┌──

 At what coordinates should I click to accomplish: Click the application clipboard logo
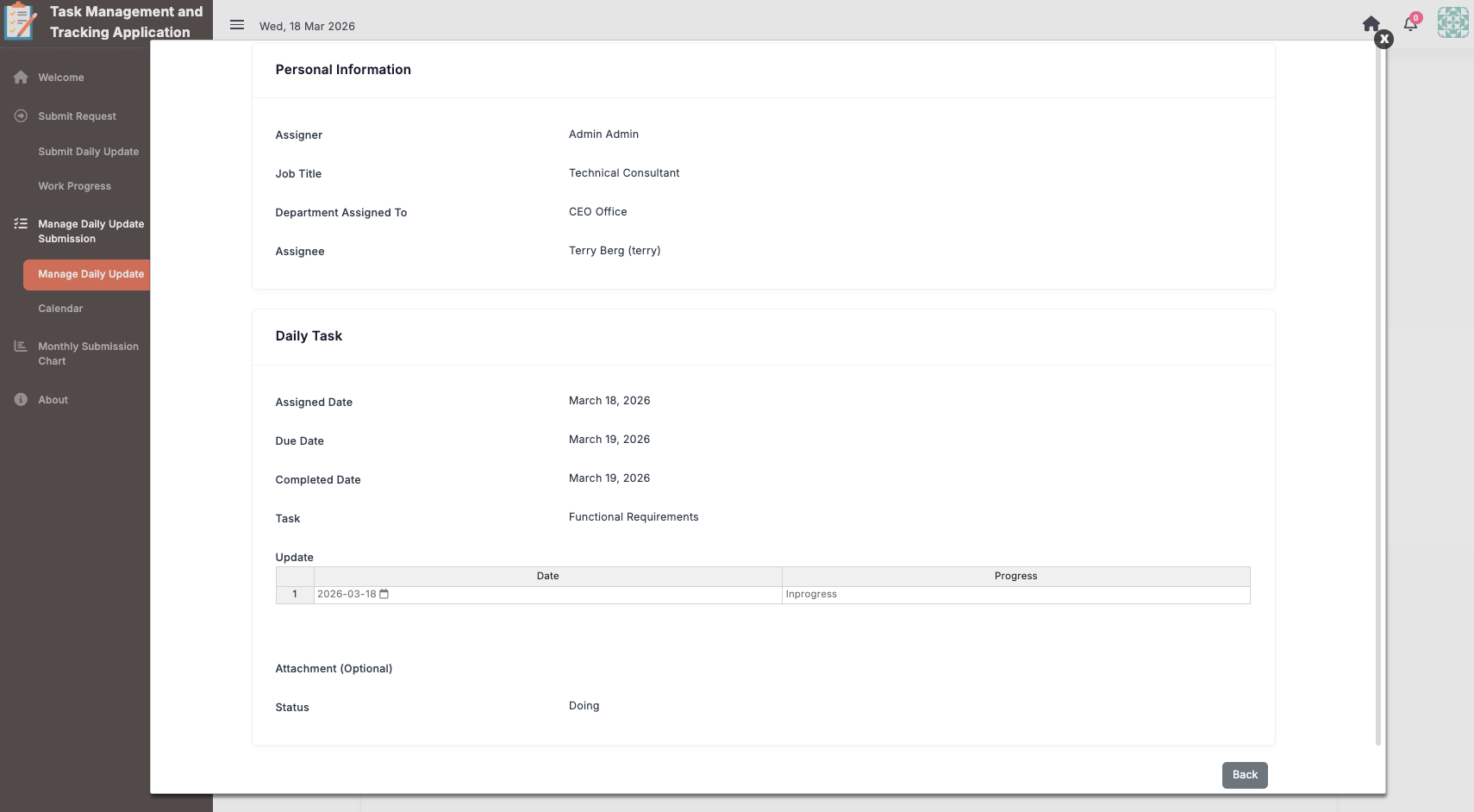pos(21,22)
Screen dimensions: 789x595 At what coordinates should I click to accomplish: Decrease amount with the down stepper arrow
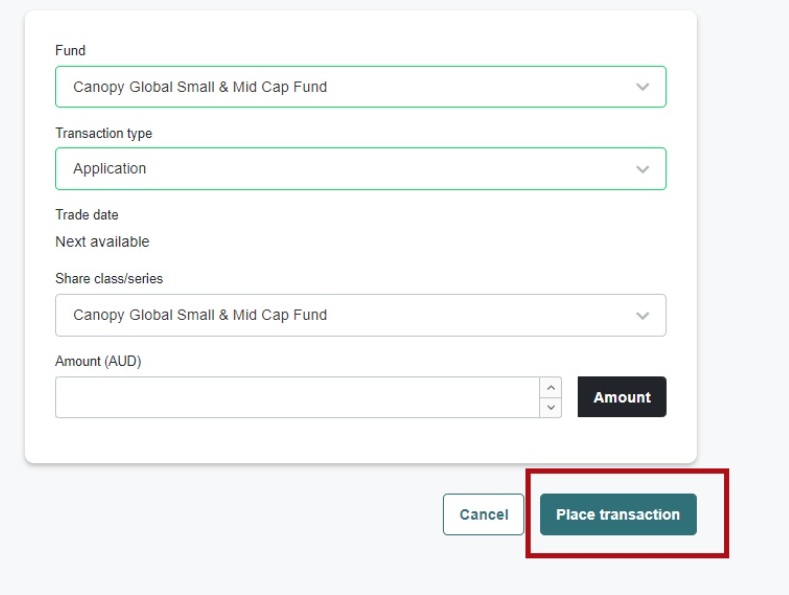coord(550,407)
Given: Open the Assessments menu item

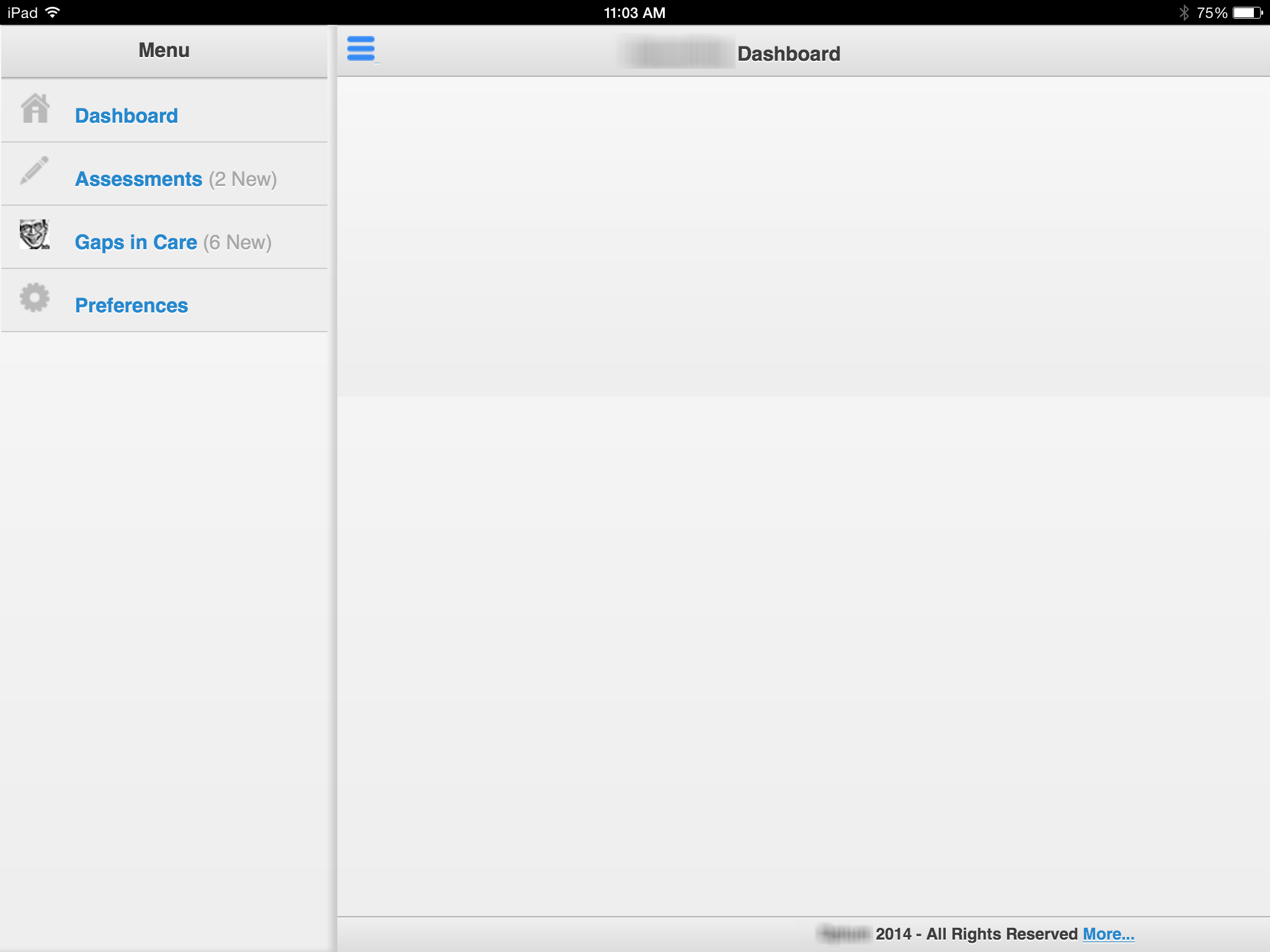Looking at the screenshot, I should pyautogui.click(x=138, y=179).
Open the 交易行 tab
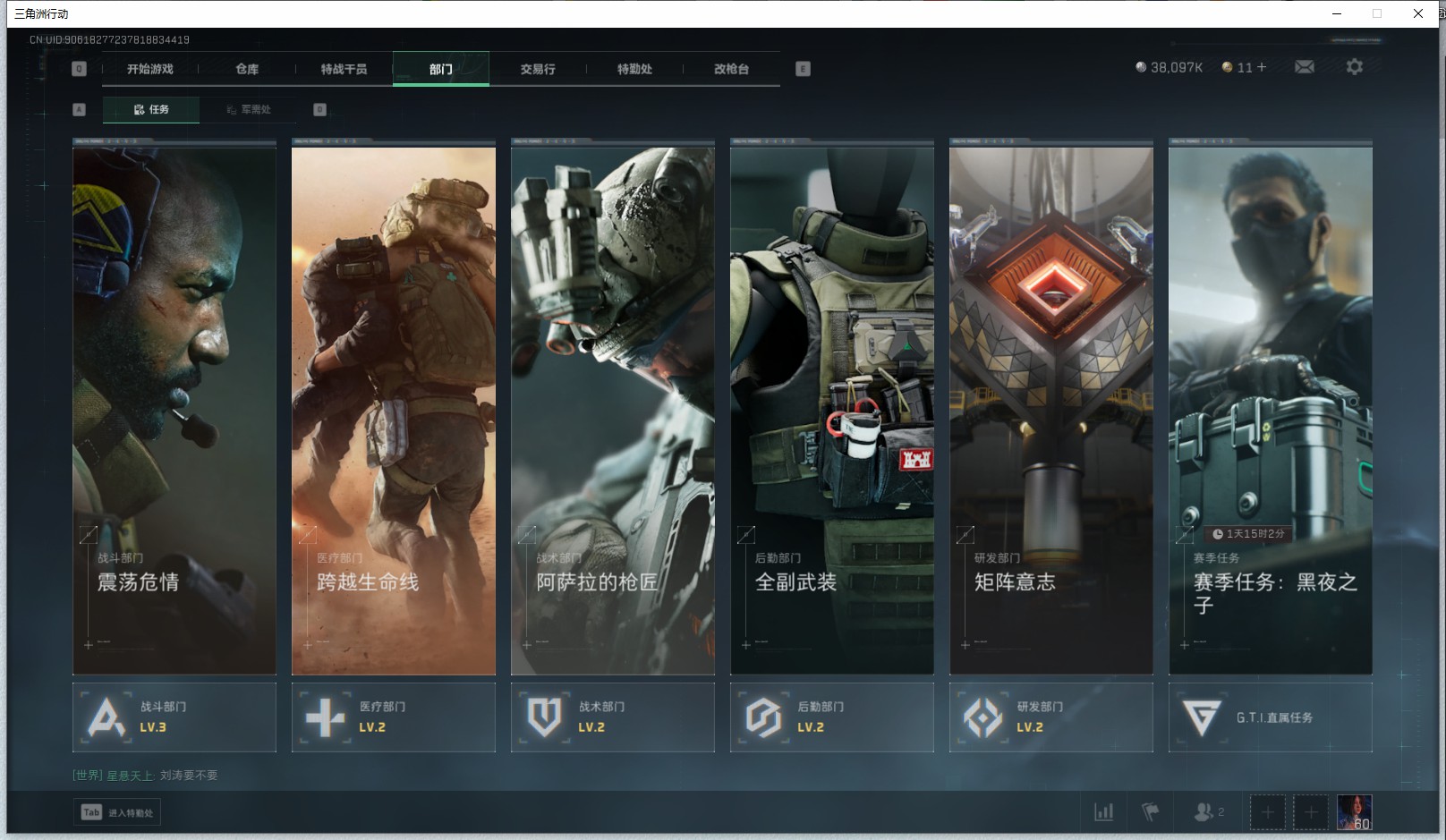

└──

▶ EXERCISE AIM: Write out the text lines of all the records above verbatim, in their original order, and omit the pictures.

▶ REPLY TO THE EXERCISE:
 At what coordinates should I click to accomplish: Click the application clipboard logo
pos(21,22)
Screen dimensions: 789x595 At what coordinates should I click to accomplish: Decrease amount with the down stepper arrow
coord(550,407)
Given: Open the Assessments menu item

Looking at the screenshot, I should pyautogui.click(x=138, y=179).
Open the 交易行 tab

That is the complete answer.